CDR1 (Complementarity-Determining Region 1) recombinant protein is a biologically engineered molecule derived from the antigen-binding regions of antibodies, specifically the variable domains of immunoglobulin heavy or light chains. CDRs are hypervariable loops critical for antibody-antigen interactions, with CDR1 playing a key role in determining binding specificity and affinity. Recombinant CDR1 proteins are synthesized using genetic engineering techniques, where the DNA sequence encoding CDR1 is cloned into expression vectors and produced in host systems like *E. coli*, yeast, or mammalian cells.
The development of CDR1 recombinant proteins is driven by their therapeutic and diagnostic potential. In immunotherapy, they serve as components of engineered antibodies, bispecific antibodies, or chimeric antigen receptors (CARs) to enhance targeting precision in cancer or autoimmune diseases. Their small size and modularity also make them valuable tools for studying antigen-antibody interactions, epitope mapping, and structural biology.
Notably, CDR1-based proteins are explored in contexts beyond traditional antibody engineering. For example, CDR1 peptides from pathogenic autoantibodies have been investigated in rheumatoid arthritis and lupus to modulate immune responses. However, challenges persist in maintaining conformational stability and biological activity during large-scale production, as CDR1’s functionality often depends on proper folding and post-translational modifications.
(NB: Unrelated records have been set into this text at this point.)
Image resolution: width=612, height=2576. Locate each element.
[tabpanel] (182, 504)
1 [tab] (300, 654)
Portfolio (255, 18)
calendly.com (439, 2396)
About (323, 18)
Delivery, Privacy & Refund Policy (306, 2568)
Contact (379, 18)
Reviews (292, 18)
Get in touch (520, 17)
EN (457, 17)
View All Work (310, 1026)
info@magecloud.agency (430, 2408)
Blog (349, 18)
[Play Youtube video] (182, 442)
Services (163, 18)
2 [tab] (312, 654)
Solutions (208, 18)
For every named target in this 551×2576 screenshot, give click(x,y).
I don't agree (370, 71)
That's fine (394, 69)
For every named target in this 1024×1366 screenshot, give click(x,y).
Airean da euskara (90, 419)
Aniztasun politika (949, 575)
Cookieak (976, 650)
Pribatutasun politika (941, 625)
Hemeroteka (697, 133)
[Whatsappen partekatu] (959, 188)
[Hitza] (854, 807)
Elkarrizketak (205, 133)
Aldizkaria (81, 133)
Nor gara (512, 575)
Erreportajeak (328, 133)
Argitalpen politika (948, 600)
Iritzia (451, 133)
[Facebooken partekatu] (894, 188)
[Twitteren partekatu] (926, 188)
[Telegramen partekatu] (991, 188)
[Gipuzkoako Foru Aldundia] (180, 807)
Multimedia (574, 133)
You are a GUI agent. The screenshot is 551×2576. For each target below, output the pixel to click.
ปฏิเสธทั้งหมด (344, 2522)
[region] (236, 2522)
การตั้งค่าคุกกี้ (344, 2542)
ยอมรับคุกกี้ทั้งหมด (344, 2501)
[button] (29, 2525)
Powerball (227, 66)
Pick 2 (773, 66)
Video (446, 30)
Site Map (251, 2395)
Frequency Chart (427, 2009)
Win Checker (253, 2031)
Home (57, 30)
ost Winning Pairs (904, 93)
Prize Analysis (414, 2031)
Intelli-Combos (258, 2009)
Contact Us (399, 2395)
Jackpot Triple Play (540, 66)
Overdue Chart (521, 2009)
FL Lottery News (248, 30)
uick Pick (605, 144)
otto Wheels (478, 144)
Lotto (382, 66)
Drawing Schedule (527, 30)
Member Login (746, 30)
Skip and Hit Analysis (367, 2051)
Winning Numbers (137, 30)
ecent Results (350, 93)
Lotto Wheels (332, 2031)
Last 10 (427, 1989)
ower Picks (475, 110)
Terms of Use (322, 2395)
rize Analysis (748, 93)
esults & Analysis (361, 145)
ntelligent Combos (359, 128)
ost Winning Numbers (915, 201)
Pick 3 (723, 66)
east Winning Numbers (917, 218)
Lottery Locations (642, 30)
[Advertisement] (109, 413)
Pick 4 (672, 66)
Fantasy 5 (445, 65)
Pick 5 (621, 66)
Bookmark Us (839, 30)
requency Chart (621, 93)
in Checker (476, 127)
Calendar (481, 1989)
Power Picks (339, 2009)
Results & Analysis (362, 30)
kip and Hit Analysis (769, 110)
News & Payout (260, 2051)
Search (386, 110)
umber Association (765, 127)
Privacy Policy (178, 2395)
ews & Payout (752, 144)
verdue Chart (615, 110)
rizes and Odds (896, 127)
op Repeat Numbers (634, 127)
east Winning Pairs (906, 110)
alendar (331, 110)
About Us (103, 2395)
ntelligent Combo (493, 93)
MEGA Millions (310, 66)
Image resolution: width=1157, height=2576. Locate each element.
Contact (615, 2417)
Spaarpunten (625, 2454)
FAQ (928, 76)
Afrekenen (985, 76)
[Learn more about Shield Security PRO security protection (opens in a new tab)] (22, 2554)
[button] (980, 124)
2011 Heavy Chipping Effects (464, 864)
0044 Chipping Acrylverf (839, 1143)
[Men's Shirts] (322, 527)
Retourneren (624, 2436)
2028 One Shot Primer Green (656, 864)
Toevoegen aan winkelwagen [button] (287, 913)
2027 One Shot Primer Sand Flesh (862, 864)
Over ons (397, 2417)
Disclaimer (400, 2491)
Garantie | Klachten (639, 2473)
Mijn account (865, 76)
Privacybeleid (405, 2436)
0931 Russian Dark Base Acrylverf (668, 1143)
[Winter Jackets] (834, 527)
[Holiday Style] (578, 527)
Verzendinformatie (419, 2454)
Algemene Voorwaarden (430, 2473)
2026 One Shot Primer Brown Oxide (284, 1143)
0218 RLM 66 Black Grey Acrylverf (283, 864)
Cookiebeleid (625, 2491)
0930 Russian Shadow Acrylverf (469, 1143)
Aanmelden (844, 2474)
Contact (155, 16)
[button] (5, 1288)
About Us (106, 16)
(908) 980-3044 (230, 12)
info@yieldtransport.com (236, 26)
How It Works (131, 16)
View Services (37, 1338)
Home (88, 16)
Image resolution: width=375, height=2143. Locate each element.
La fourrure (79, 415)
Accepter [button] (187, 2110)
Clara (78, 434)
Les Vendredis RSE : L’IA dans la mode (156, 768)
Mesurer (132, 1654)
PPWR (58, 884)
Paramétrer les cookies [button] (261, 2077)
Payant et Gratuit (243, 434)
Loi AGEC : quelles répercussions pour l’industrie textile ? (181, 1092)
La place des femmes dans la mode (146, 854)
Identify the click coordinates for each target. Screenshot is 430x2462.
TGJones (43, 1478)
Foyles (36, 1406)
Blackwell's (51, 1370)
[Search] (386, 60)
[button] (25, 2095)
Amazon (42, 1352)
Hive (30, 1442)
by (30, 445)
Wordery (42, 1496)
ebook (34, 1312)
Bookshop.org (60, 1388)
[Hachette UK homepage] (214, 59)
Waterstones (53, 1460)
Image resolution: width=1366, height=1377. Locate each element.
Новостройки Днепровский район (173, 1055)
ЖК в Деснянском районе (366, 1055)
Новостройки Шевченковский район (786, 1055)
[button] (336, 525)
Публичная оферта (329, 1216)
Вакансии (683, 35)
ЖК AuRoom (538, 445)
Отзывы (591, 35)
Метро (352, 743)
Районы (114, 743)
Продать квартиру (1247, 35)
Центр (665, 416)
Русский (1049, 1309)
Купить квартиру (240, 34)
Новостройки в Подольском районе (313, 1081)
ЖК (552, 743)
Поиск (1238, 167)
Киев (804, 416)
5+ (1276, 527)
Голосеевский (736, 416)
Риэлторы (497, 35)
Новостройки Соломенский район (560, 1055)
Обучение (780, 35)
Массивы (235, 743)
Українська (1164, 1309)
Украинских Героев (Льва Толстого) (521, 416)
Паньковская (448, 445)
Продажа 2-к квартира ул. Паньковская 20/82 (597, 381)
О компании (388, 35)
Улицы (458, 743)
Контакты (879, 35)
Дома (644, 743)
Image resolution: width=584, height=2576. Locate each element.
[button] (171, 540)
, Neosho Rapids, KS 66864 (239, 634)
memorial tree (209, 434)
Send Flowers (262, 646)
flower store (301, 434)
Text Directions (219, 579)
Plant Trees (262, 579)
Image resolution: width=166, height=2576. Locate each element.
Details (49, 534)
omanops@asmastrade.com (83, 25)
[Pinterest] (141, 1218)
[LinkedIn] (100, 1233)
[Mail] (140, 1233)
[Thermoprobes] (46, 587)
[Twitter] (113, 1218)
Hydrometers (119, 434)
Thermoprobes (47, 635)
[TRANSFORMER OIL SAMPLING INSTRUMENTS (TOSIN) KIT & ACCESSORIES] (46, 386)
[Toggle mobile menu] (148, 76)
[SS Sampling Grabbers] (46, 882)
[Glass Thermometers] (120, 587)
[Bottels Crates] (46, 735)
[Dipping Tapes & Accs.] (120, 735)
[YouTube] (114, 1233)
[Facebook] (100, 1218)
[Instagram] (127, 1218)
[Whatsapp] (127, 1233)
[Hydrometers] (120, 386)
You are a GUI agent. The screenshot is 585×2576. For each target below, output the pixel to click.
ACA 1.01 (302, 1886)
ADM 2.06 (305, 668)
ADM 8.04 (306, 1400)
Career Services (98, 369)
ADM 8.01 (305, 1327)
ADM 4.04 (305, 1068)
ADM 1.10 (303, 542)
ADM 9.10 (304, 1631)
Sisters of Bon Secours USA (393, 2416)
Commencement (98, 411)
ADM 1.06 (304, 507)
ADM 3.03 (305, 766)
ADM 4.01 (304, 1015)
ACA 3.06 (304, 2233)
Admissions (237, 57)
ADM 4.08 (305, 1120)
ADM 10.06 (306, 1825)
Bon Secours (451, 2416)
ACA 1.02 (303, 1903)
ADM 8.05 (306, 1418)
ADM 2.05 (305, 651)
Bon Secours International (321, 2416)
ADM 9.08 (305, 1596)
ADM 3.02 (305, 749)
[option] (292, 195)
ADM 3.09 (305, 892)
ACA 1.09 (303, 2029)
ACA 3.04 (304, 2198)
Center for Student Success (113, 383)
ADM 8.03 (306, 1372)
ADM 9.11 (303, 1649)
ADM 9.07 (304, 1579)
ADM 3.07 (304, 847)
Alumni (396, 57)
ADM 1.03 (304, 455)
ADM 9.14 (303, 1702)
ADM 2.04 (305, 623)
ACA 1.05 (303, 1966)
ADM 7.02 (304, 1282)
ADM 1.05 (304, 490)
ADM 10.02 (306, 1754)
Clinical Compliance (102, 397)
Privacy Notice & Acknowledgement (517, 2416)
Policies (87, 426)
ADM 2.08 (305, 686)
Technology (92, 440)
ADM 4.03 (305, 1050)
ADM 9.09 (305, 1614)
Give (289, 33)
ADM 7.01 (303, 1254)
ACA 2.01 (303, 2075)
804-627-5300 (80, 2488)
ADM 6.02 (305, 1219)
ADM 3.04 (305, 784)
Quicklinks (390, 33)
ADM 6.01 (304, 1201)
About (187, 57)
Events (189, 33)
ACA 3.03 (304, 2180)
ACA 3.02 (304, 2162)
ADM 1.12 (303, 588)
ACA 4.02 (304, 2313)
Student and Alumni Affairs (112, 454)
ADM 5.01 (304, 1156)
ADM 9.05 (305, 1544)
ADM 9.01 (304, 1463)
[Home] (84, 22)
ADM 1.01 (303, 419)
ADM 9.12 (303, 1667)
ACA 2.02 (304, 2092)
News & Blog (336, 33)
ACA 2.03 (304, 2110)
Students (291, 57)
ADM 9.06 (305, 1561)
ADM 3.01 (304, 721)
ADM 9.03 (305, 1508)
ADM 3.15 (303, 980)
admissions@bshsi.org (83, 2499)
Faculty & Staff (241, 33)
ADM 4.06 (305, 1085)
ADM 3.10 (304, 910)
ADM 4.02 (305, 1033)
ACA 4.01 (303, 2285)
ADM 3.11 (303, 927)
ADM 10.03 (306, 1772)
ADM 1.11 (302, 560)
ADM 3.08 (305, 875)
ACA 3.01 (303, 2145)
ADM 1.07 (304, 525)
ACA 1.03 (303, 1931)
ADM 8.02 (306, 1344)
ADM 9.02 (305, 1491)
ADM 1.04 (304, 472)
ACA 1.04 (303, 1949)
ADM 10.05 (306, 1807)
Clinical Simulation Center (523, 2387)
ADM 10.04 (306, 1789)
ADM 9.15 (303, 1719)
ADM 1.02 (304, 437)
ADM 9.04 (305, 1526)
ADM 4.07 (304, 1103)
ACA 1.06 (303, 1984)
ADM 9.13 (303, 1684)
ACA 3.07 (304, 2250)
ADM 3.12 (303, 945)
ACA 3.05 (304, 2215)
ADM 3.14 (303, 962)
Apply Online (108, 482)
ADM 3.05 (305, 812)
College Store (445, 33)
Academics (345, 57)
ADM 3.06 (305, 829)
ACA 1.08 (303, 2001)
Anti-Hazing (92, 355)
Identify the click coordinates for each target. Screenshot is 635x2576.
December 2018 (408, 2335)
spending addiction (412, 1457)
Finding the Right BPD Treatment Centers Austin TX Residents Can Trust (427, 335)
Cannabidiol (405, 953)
Recent advances in computational modeling (e.g., AlphaFold) and high-throughput screening have accelerated the optimization of CDR1 recombinant variants, enabling tailored designs for specific applications. As personalized medicine and targeted therapies gain momentum, CDR1 recombinant proteins represent a versatile platform bridging antibody engineering, molecular diagnostics, and therapeutic development.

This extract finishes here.